Early Life and Education
Scarf was born on July 25, 1930, in Philadelphia, Pennsylvania, to parents of Ukrainian Jewish origins. His father Louis Harris Scarf immigrated to the United States in 1905 from Ukraine at the age of 18 and his mother Lena Elkman also came to the US in the same year at the age of 5. They married in 1929 and had two twin sons next year: Frederick Leonard Scarf and Herbert Eli Scarf. Herbert and Frederick went to the same public primary and high schools in Philadelphia. Herbert Scarf became very interested in mathematics in his early adolescence after reading the book: Men of Mathematics by E.T.Bell. He began to read calculus, geometry, number theory and theoretical mechanics by himself in high school. Herbert’s teachers at the South Philadelphia High School apparently did not know he had such avid mathematical interests, and were astonished when he was ranked first in the Pennsylvania Statewide Mathematical Tournament for high school students organized by Temple University in 1947.
Herbert Scarf and his brother Frederick went to Temple University in 1948 for their undergraduate education. During their undergraduate studies, they lived with their parents and commuted by subway between their parents’ house and the university. Their father had a small business but was hit badly by the Great Depression and did not quite recover from it.
At Temple University, Herbert Scarf chose mathematics as his major subject. He started to attend graduate courses on Real and Complex Variables, Analysis, Probability Theory, and Statistics in his sophomore year. He vividly remembers one of the faculty members of the mathematics department, Professor Marie Wurster, who was very kind to him, always encouraged him and spent an enormous amount of time talking to him about mathematical topics. In 1950, he placed in the top 10 of the 1950 William Lowell Putnam Mathematical Competition, the major mathematics competition among universities in the United States and Canada.
In the fall of 1951, Herbert Scarf got a scholarship from Princeton University and went there for his graduate training in mathematics, whereas his brother Frederick went to MIT for graduate study in physics. Frederick ultimately became a distinguished space scientist – he unfortunately died in Moscow at the early age of 57.
Among Scarf’s many classmates at Princeton were Ralph E. Gomory, Lloyd Shapley, John McCarthy, Marvin Minsky, Serge Lang and John Milnor. He also met Martin Shubik who was then a graduate student at the Department of Economics. At that time John Nash and Harold Kuhn had already left Princeton, but Scarf often saw them during their regular returns. At Princeton, Scarf became a close friend of Gomory – they remain friends after these many years and often meet each other. When Scarf was at Princeton, he did not study game theory or economics but knew Martin Shubik, Lloyd Shapley, and John Nash who were actively involved in the early development of game theory.
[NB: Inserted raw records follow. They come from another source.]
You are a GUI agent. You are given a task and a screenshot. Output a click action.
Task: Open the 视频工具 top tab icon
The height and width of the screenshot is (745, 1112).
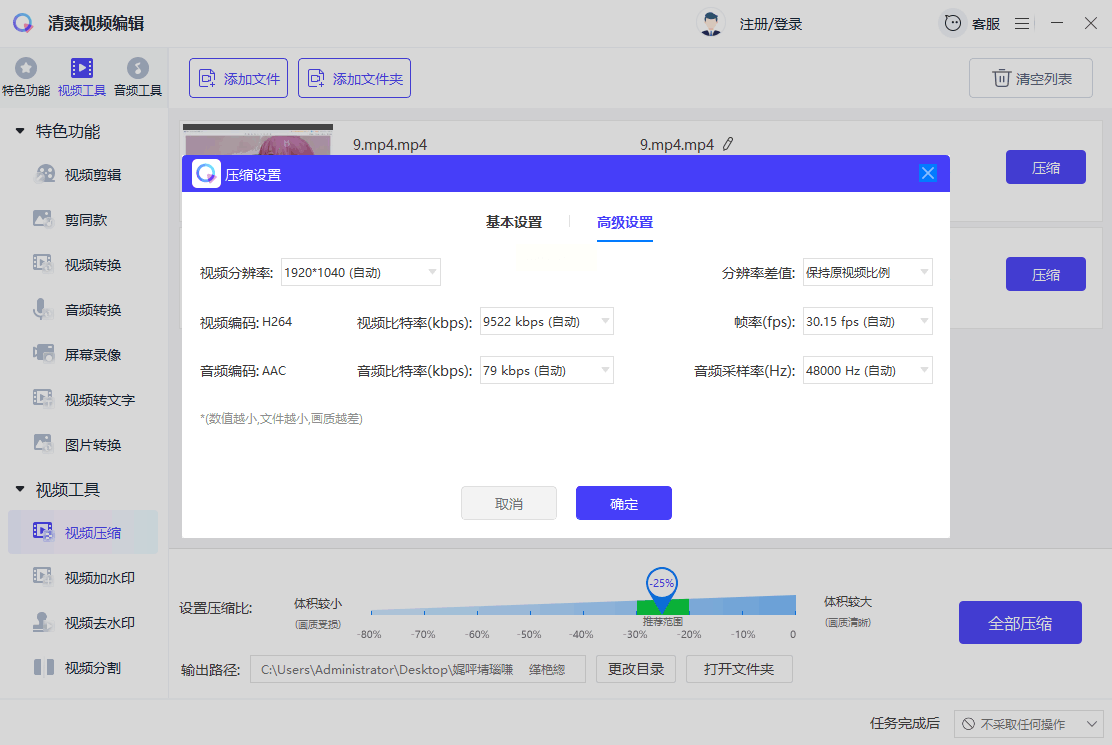[x=81, y=69]
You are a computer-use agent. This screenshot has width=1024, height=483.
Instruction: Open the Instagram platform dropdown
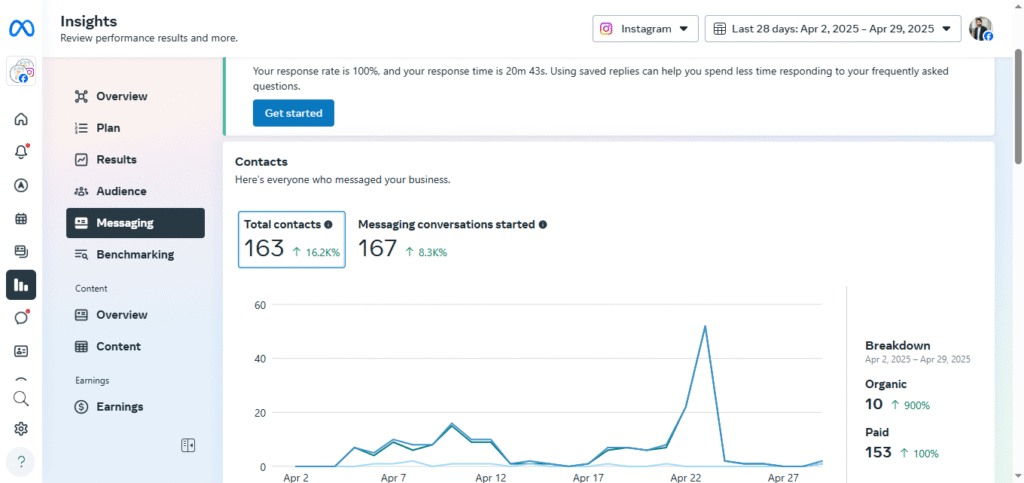[645, 29]
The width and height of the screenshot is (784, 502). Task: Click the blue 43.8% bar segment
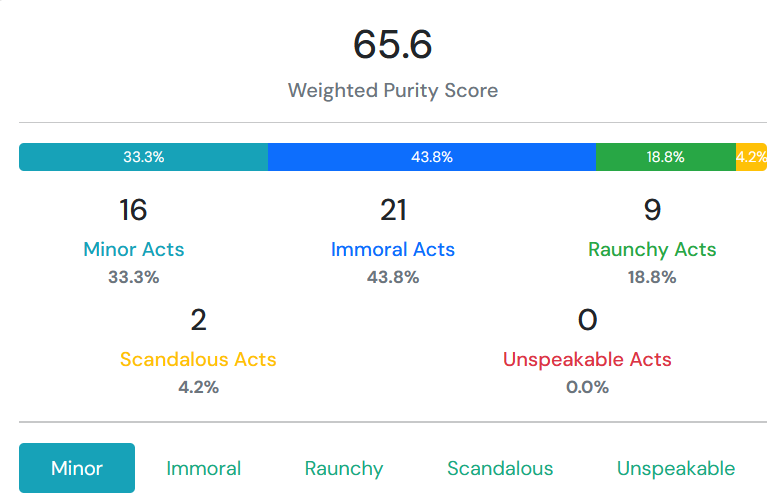(432, 157)
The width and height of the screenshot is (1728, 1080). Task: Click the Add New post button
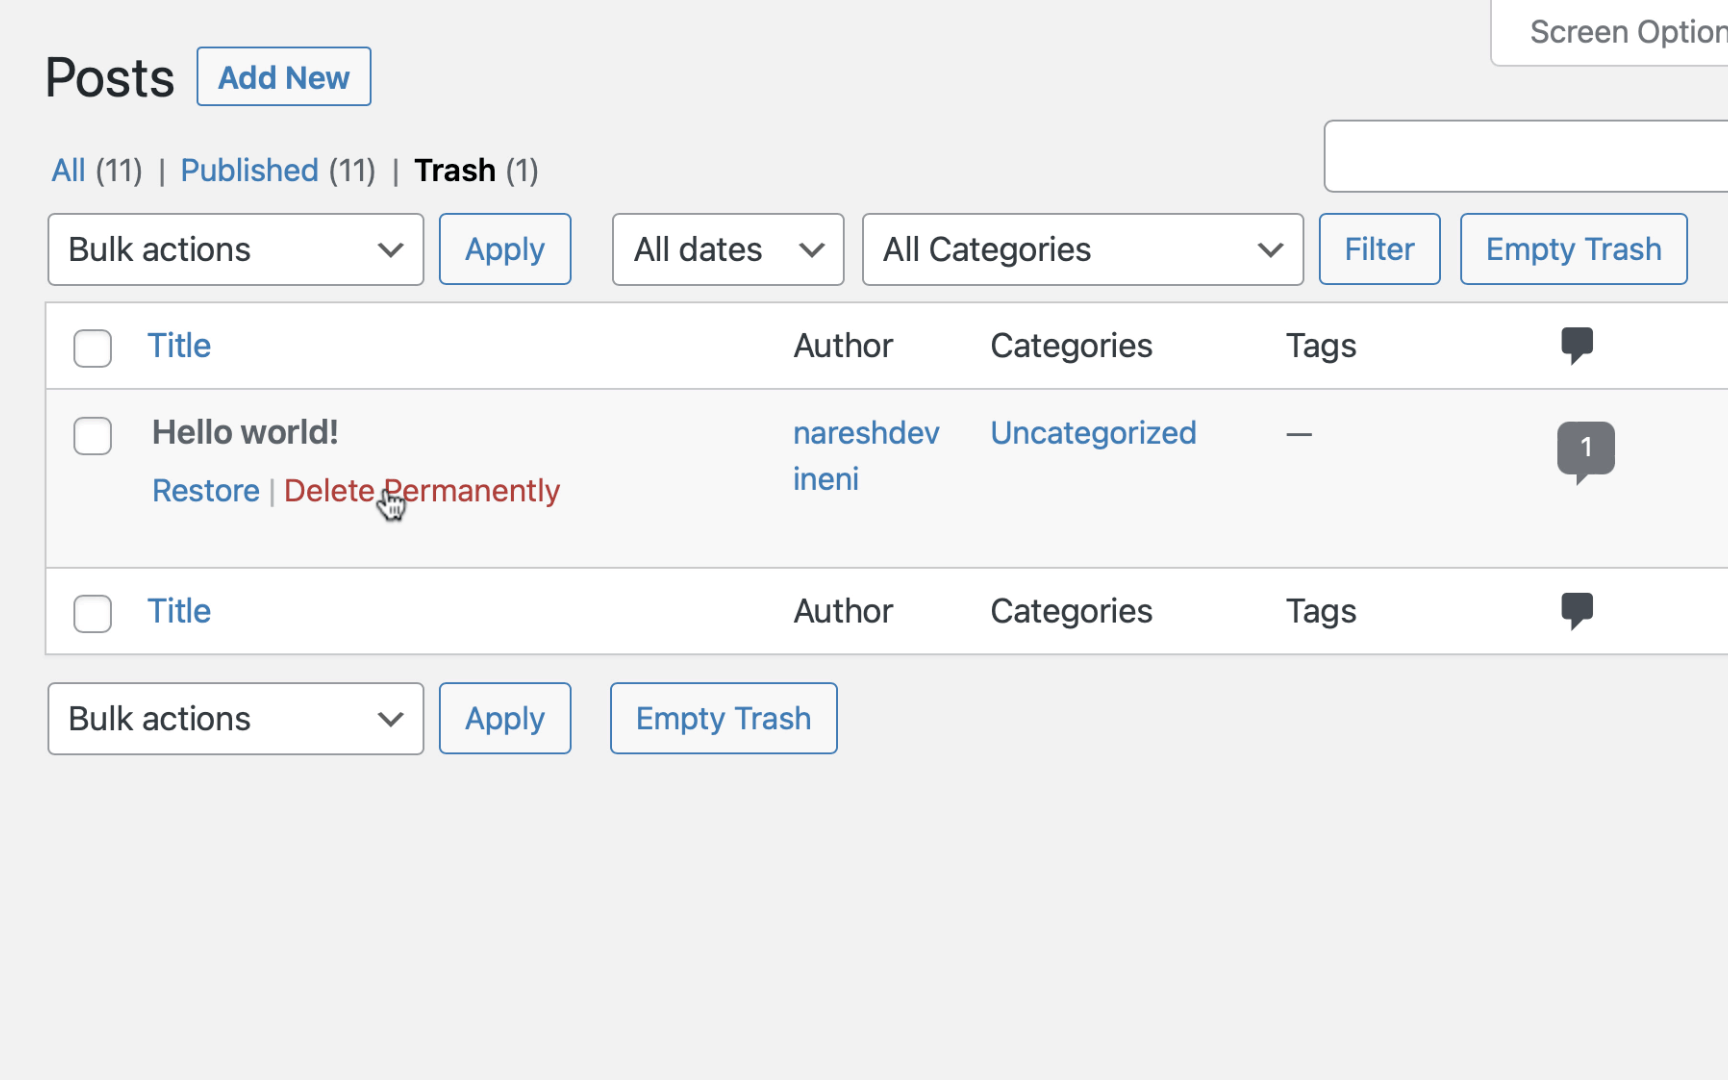[x=284, y=77]
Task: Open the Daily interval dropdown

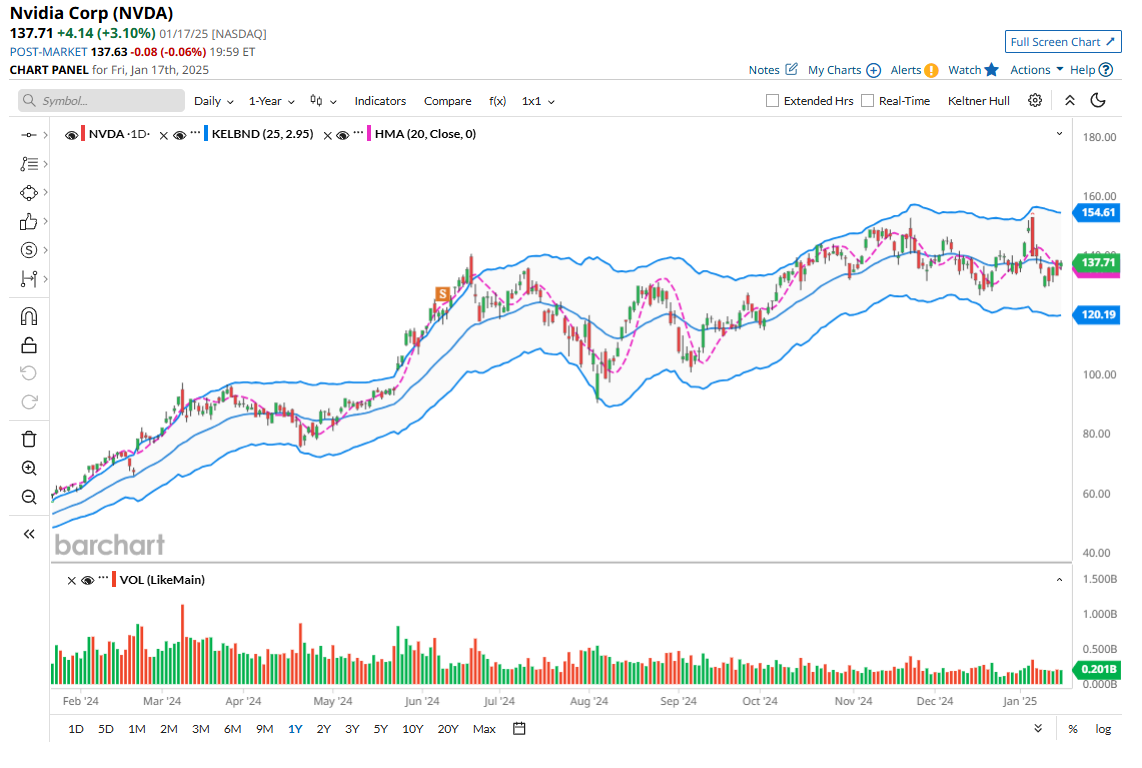Action: tap(213, 101)
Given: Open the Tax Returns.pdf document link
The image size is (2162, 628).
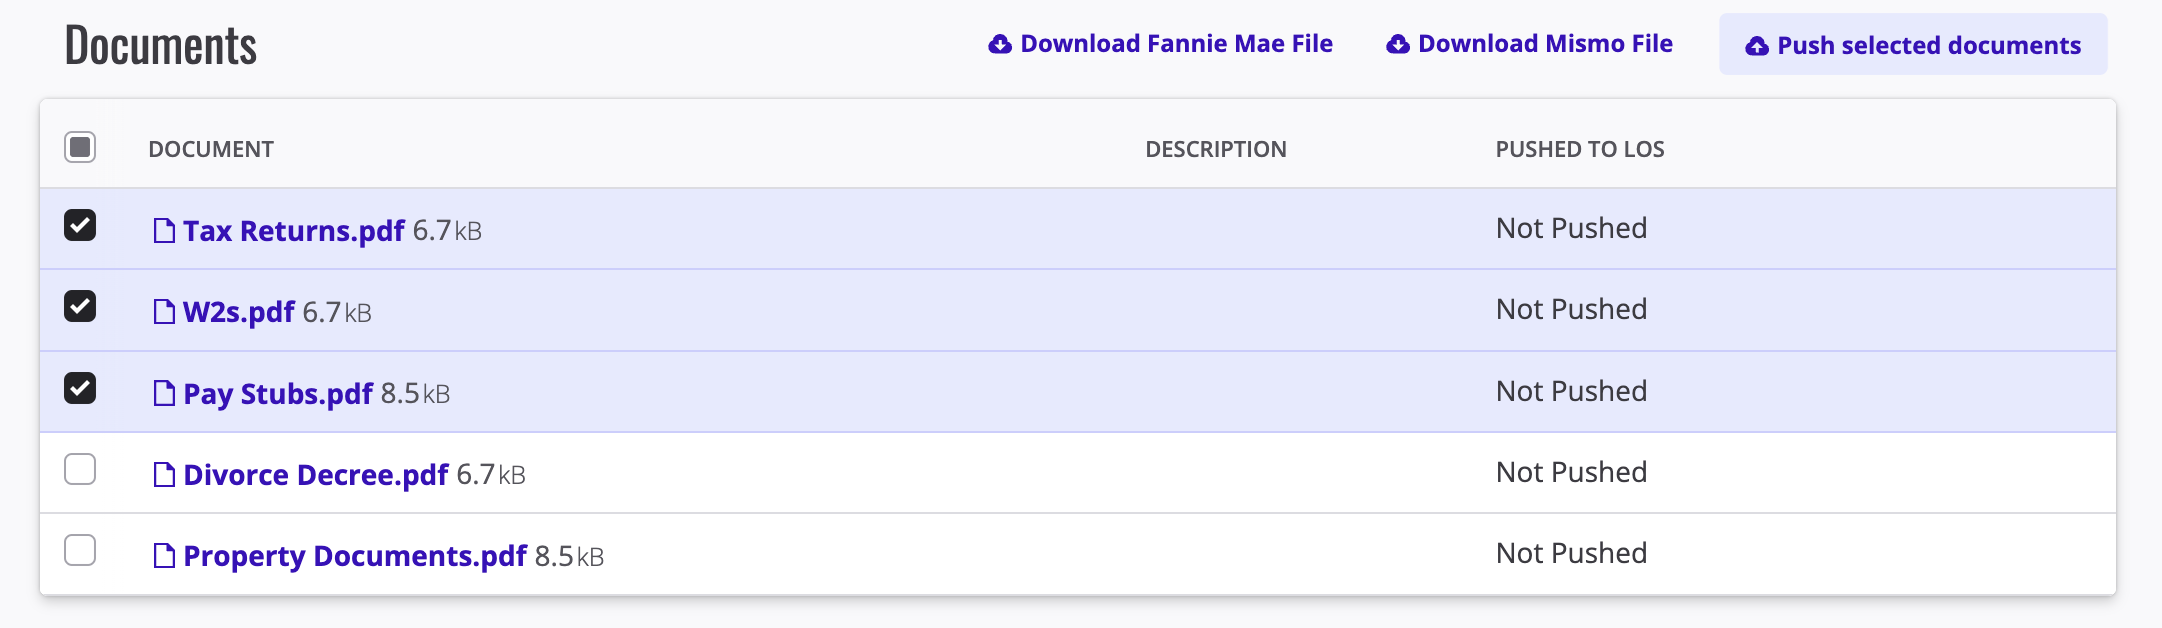Looking at the screenshot, I should (x=293, y=231).
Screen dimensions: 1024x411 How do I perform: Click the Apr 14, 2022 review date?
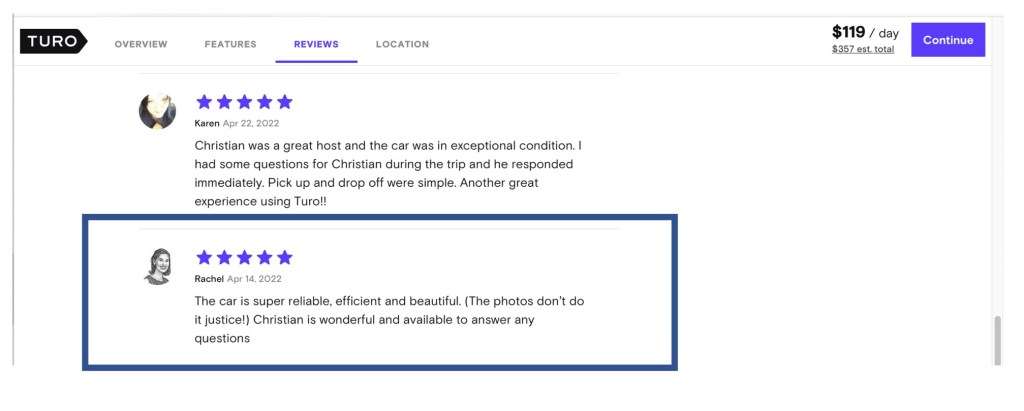254,279
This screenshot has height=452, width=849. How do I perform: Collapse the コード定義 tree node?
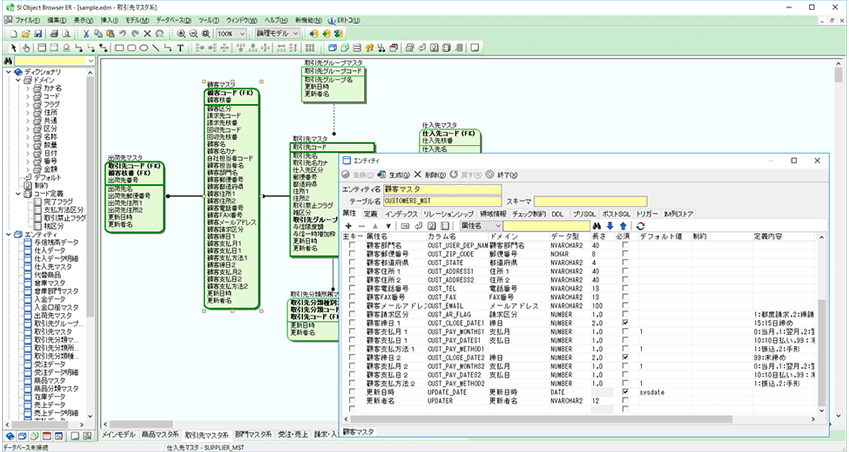(8, 193)
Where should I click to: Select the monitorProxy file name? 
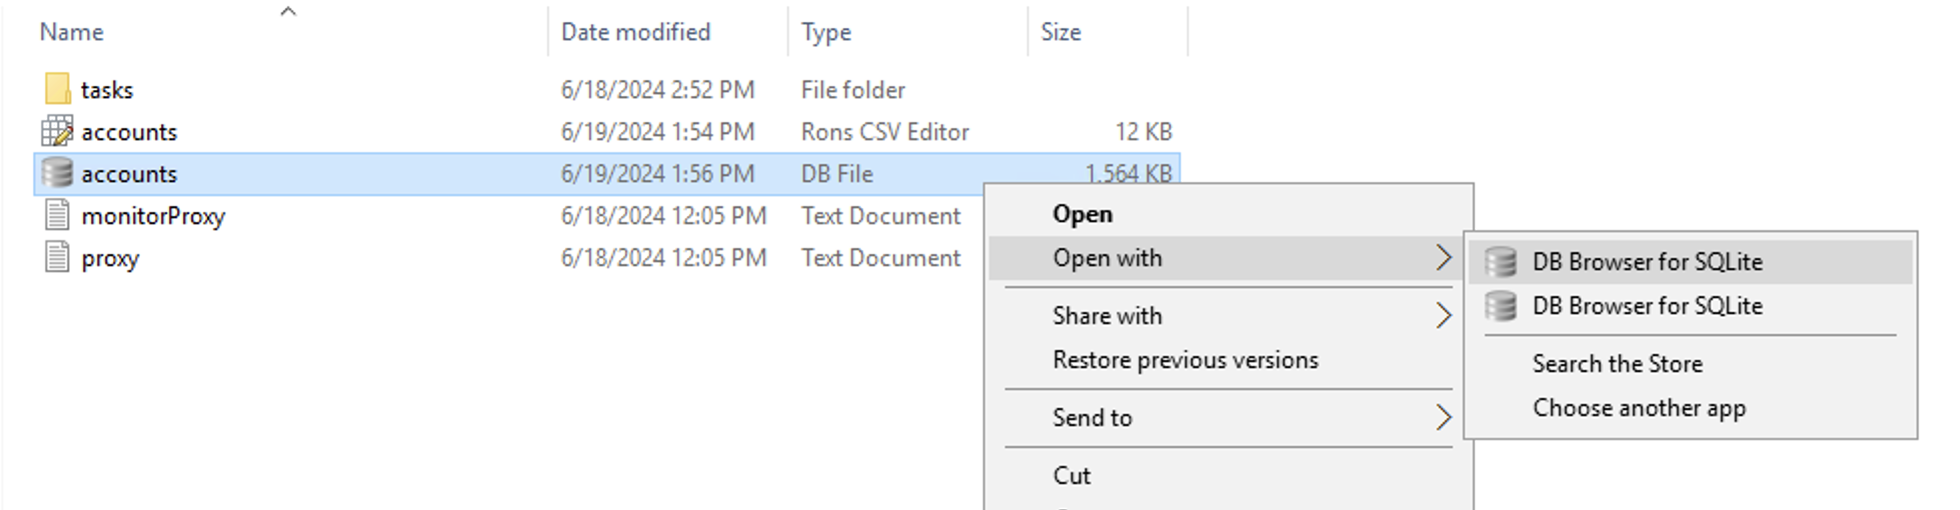(x=153, y=216)
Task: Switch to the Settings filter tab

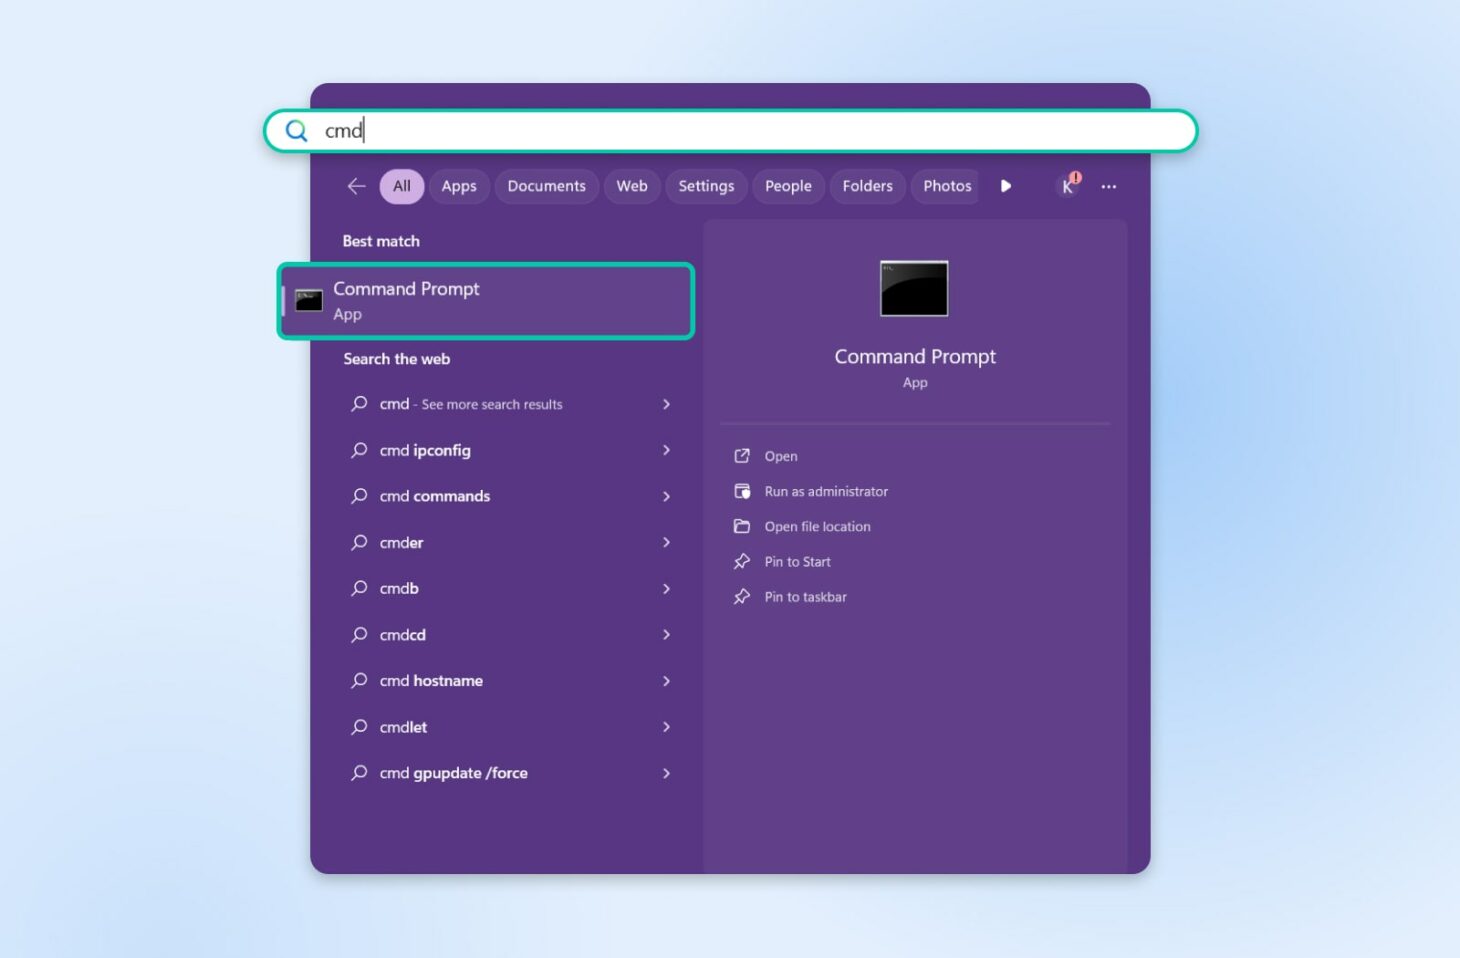Action: tap(706, 186)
After World War II, Princeton had become a sanctuary for a large number of world leading scientists who had escaped from Nazi occupied Europe. Among them were Albert Einstein, John von Neumann, and Kurt Gödel. Scarf often saw Einstein strolling with Gödel from Einstein’s office at the Institute for Advanced Studies to his house on Mercer Street. Einstein always smiled benignly but his friend Gödel rarely did.
Scarf published his first scientific article ``Group invariant integration and the fundamental theorem of algebra” in the Proceedings of the National Academy of Sciences, in May, 1952. He attended Professor Saloman Bochner’s lectures about Haar Measure on Compact Topological Groups. One day Scarf made a sudden connection between this topic and a quite distant theme that he had been thinking about for quite some time. As a result he proposed an entirely novel proof for the fundamental theorem of algebra, stating that every polynomial in a single variable has at least one complex root.
Scarf’s academic adviser was Salomon Bochner. Scarf admired Bochner and maintained a good relationship with him until his death in 1982. Other professors in the Department of Mathematics were Emil Artin, William Feller, Ralph Fox, Solomon Lefschetz and Albert Tucker. Scarf wrote his PhD dissertation on partial differential equations over manifolds and received his PhD in 1954.